米国における「最大の接続料値下げ」の中身

 6月1日の日本経済新聞の夕刊一面トップに「米、最大の接続料下げ、通話料半減も、対日圧力一段と,(米)通信委決定」という見出し(5段)で、米国のアクセス・チャージの引き下げが報道された。記事の内容は、AT&Aなどの長距離電話会社が地域電話会社に支払う接続料を、7月から過去最大の年間32億ドル引き下げる。これを受けて長距離会社は通話料を引き下げる。地域会社は接続料収入の減少分の一部を地域通話料に上乗せするが、それでも一般家庭の毎月の通話料は最大で50% 下がると試算しており、インターネットの普及に拍車がかかると見ている。NTTの接続料との格差がさらに開くことで、米政府は米国の引き下げ努力に比べて日本の対応が不十分だとする批判を強めそうだ、というものである。果してその通りなのか、検証してみたい。

■業界主導だった州際「アクセス・チャージ再改革」

 1996年の新通信法制定以前から、米国では市内電話料金を低く抑える(特に住宅用ユーザのための定額料金制の維持)ため、市内回線コストの25% を州際通信料金で負担する原則がとられていた。そのコストの一部を月額固定料金であるSLC(Subscriber Line Charge)として地域電話会社が顧客に負担を求め、残りを通信時間に比例して負担する従量制の州際アクセス・チャージに含め長距離電話会社が顧客から徴収し、地域電話会社に支払っていた。固定費を従量制料金で回収すれば、利用の多い顧客に過大な負担を転嫁する不合理が生ずる。

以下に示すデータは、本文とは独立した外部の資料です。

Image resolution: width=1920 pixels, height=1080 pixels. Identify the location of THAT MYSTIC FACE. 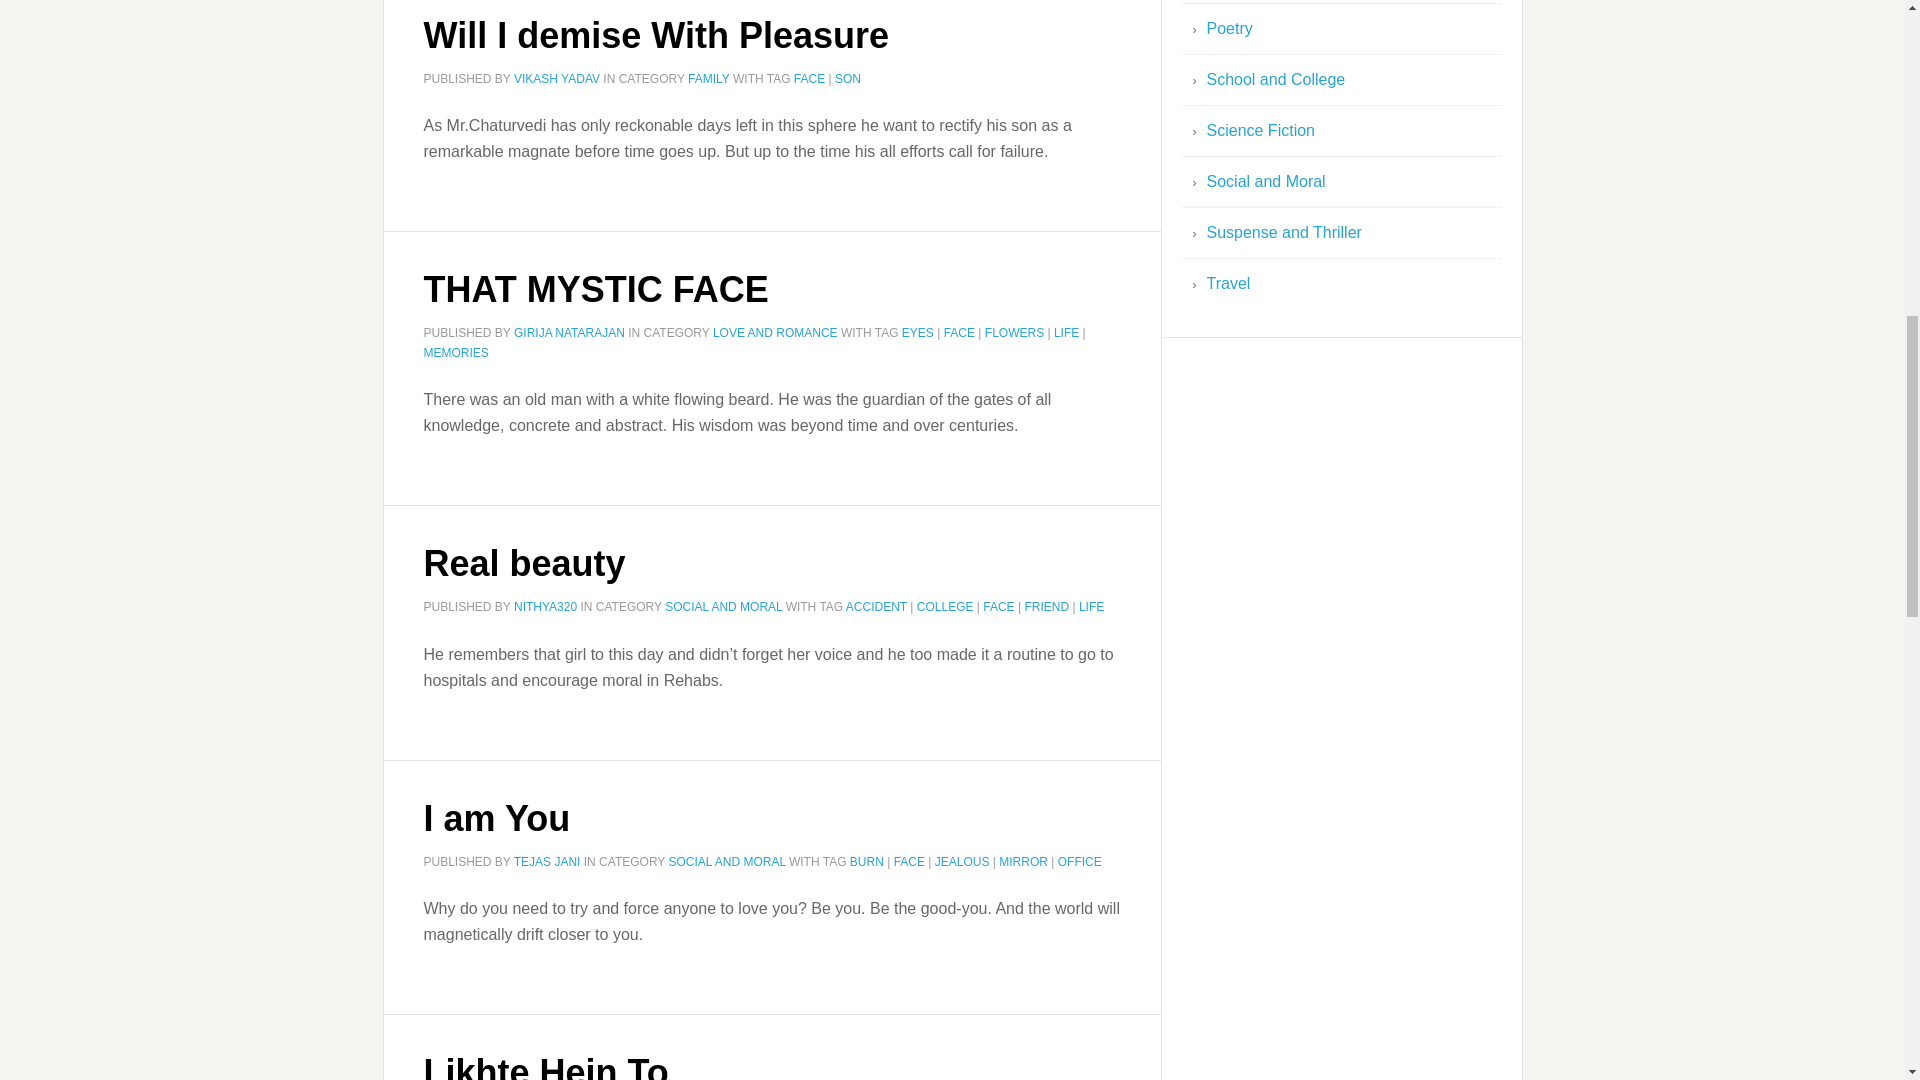
(596, 288).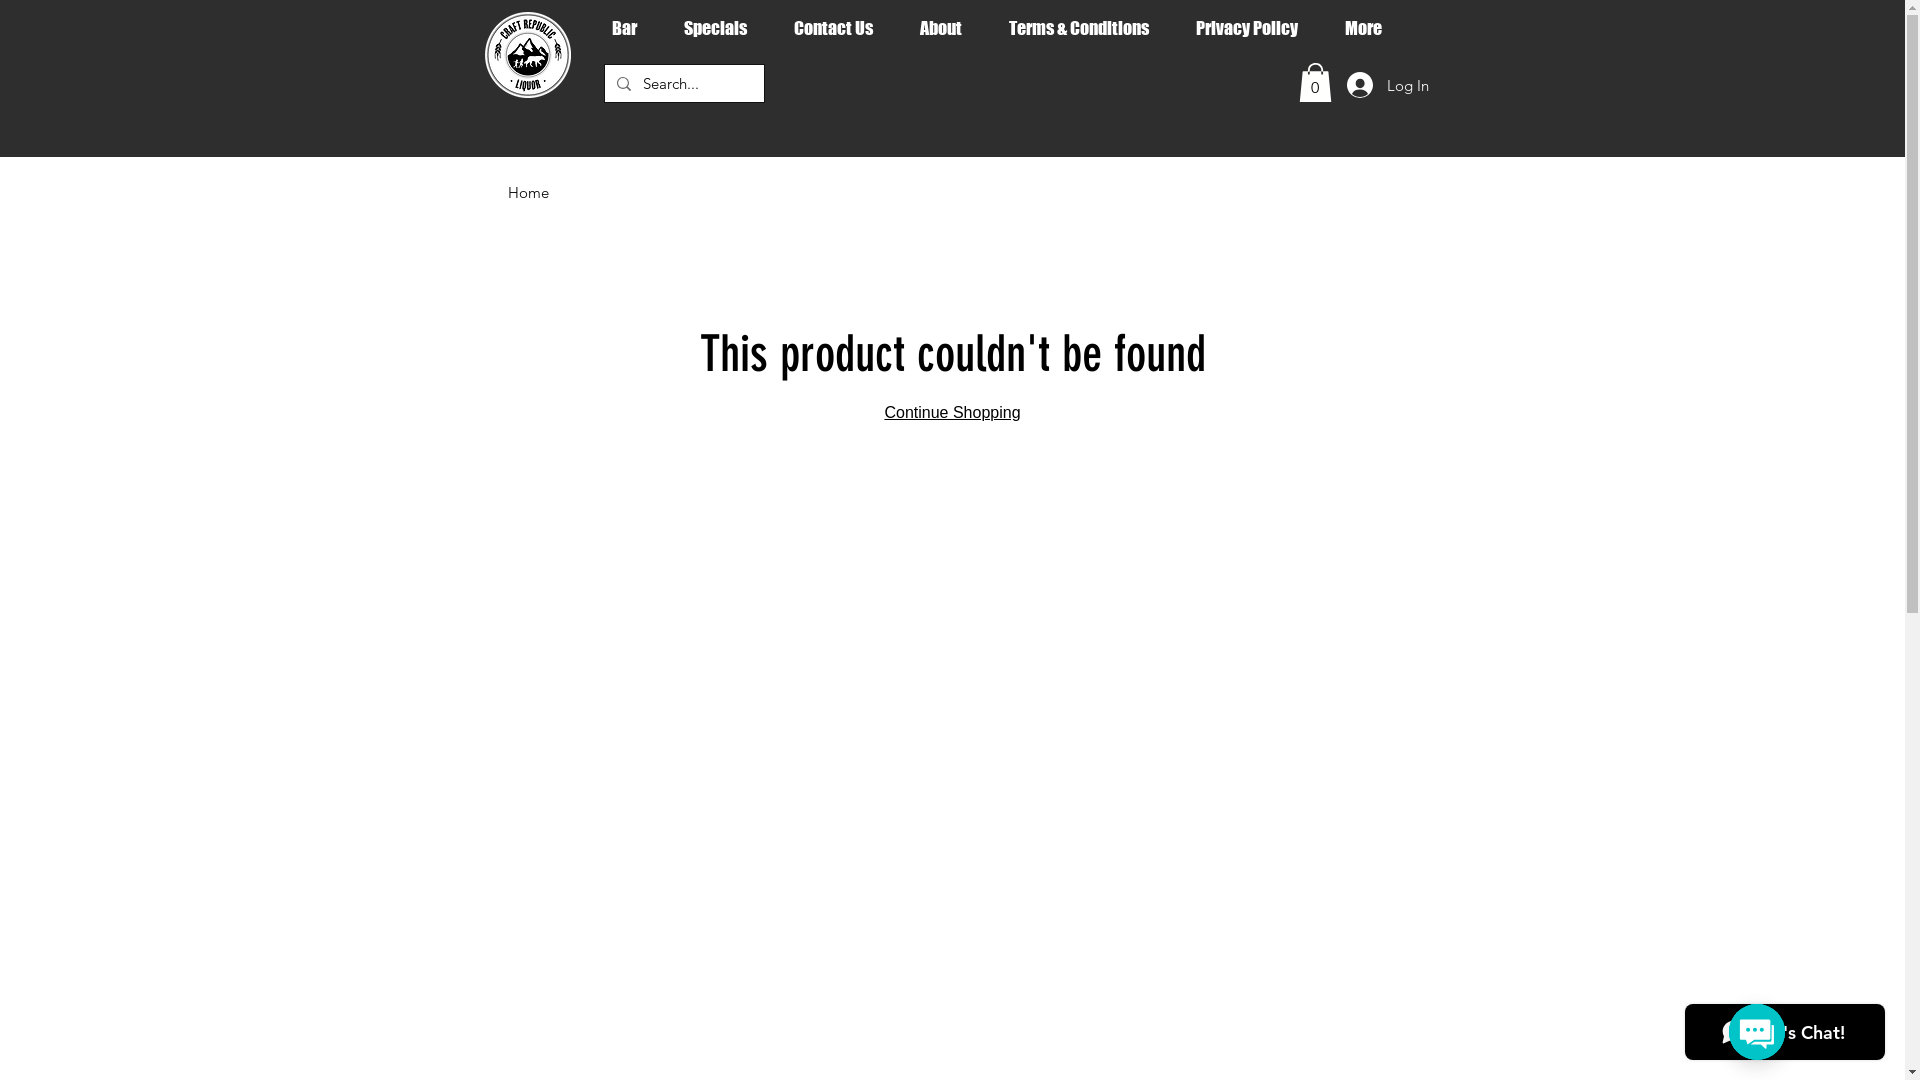 The image size is (1920, 1080). I want to click on Terms & Conditions, so click(1088, 28).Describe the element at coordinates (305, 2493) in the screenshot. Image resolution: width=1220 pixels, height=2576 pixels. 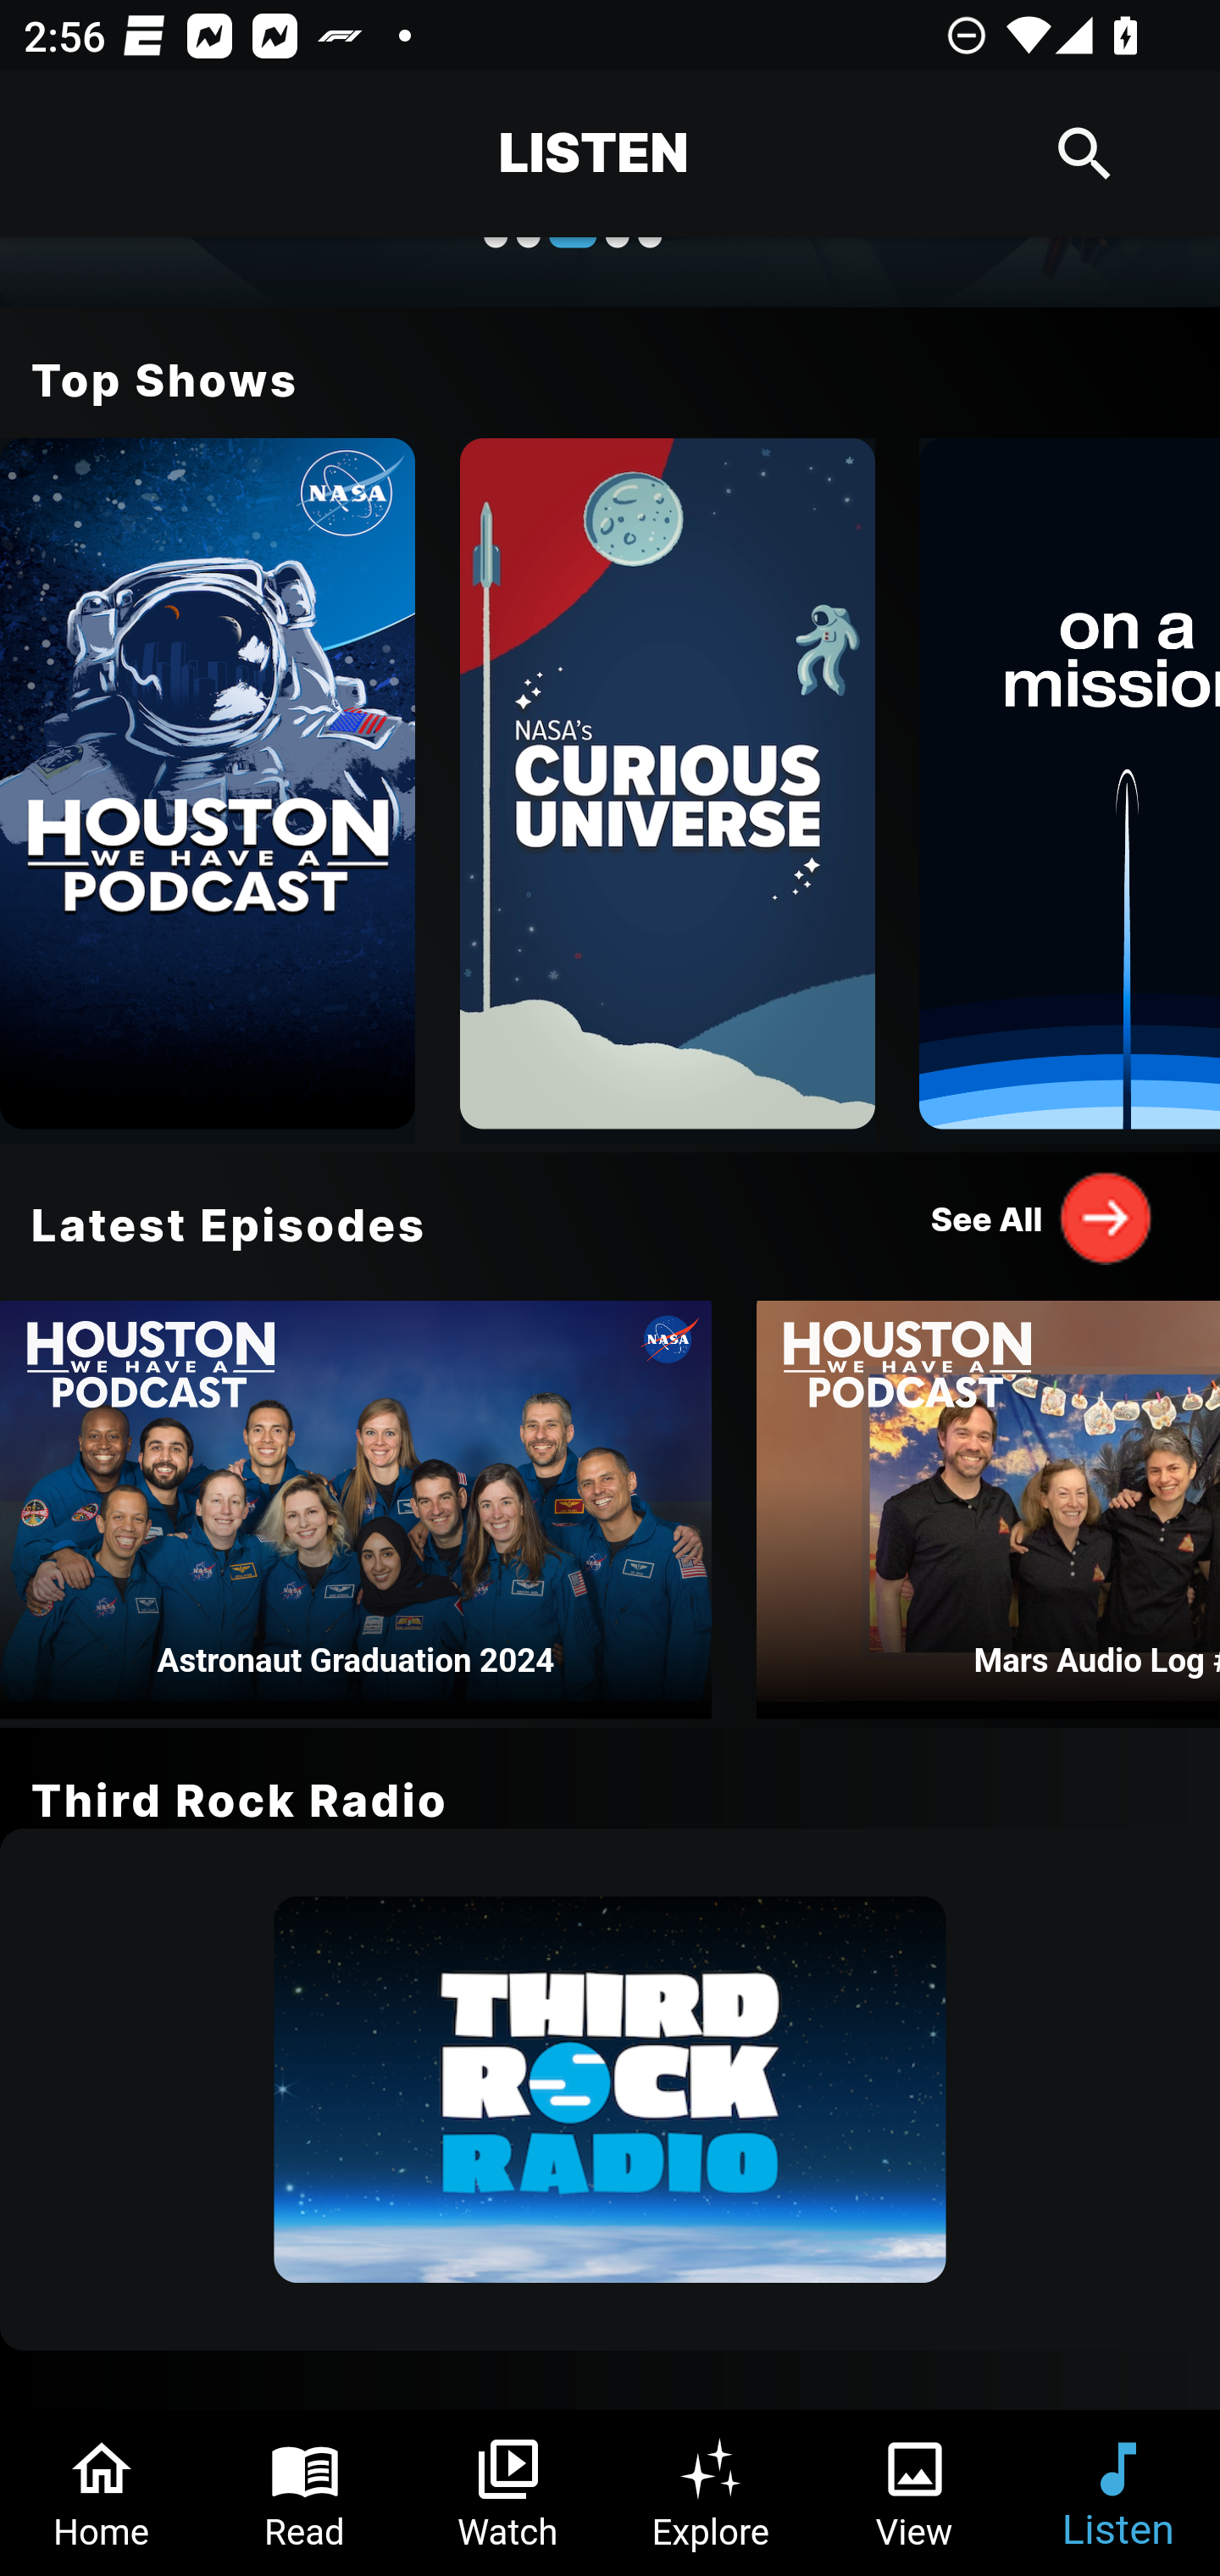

 米国の連邦通信委員会(FCC)は、1996年新通信法の制定を契機に「州際アクセス・チャージ規則」を改正し(1997 年 5月) 、改革に取り組んできた。改革の方向は「コスト構造を反映した接続料の妥当な水準」に近づけることであった。具体的には、加入者回線などの固定的コストを通信時間に応じた従量制料金から契約回線当たりの固定料金に段階的に移行させることであり、料金上限(GDP 物価指数マイナス6.5%)規制による全体的な接続料の削減を目指すことだった。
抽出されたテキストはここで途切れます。